COUNTERFEIT cigarettes worth about £5,000 were found in a hidden compartment at a shop run by a Wrexham man, a court heard.

Trading standards officers discovered that 36-year-old Akram Kadir was also selling illegal packs of tobacco from the store in Shrewsbury.

Magistrates in Telford were told Kadir had been ‘led astray’ by Eastern European criminals who got him to sell the counterfeit items.

Kadir was given a 12-week prison sentence, suspended for two years, after he admitted running a fraudulent business and eight offences of possessing and supplying goods with fake trade marks and without health warnings.

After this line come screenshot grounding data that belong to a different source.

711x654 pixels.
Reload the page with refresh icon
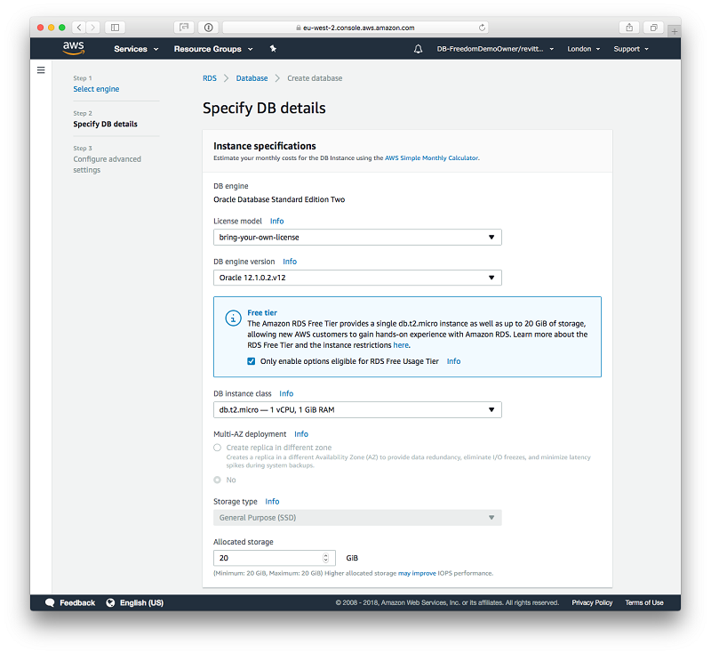coord(483,28)
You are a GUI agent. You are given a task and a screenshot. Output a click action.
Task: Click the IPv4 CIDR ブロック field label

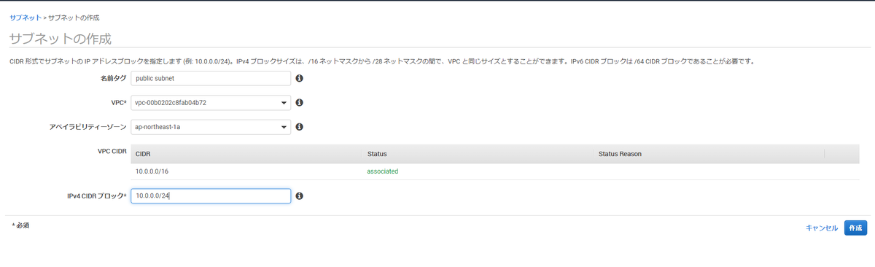tap(96, 196)
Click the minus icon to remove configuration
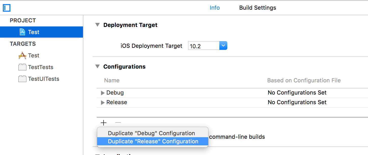The width and height of the screenshot is (368, 155). [118, 123]
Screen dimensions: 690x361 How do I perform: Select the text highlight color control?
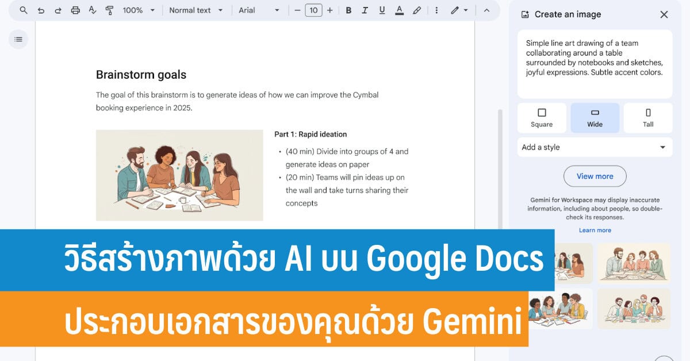tap(399, 10)
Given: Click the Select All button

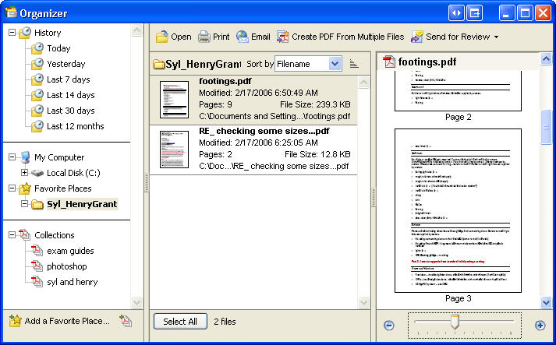Looking at the screenshot, I should point(180,321).
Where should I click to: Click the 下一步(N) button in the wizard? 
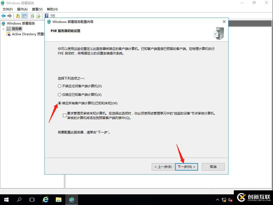point(186,167)
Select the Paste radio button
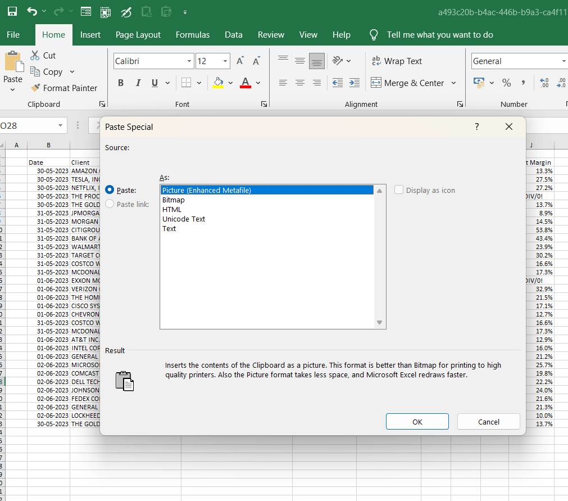The height and width of the screenshot is (501, 568). (x=110, y=191)
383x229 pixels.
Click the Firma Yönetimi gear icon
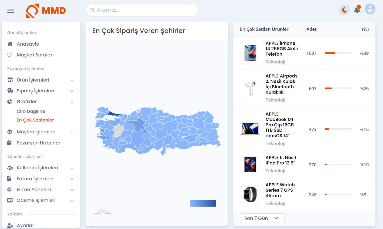pos(9,190)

The offences were committed at a shop in Castle Foregate, Shrewsbury, between December, 2016 and February last year.

Iraqi-born Kadir, of Chester Street, Wrexham, was also ordered to pay £350 costs and a £115 court surcharge.

Mike Davies, prosecuting for Shropshire Trading Standards, said Kadir had opened the shop in November 2016 and suspicion was first aroused a few days before Christmas when officers visited the shop.

He said they returned with police on February 7 last year to find Kadir running the store when a suspicious pack of biscuits was found behind the counter.

“Inside the packet was a key fob which when pressed revealed a secret compartment behind the counter,” he said.

A search uncovered 144 packs of cigarettes and 18 packs of rolling tobacco and more counterfeit products were recovered from a van at a flat in Shrewsbury for which Kadir had the keys.

It was estimated the counterfeit goods would have made £5,000, which would cause t a £3,600 loss in excise duty.

Adrian Roberts, for Kadir, said his client, who came to the UK in 2002, had no previous
convictions and had intended running a legitimate business.

He said Kadir had been ‘led astray’ by a group of experienced Eastern European criminals who were understood to be Polish and who had supplied the counterfeit goods.

“They told him if he sold certain brands of cigarettes and tobacco people from the local Eastern European community would buy them and they would split the profit,” he said.

Mr Roberts said Kadir’s parents were still living in Iraq, and he was supporting them from his income.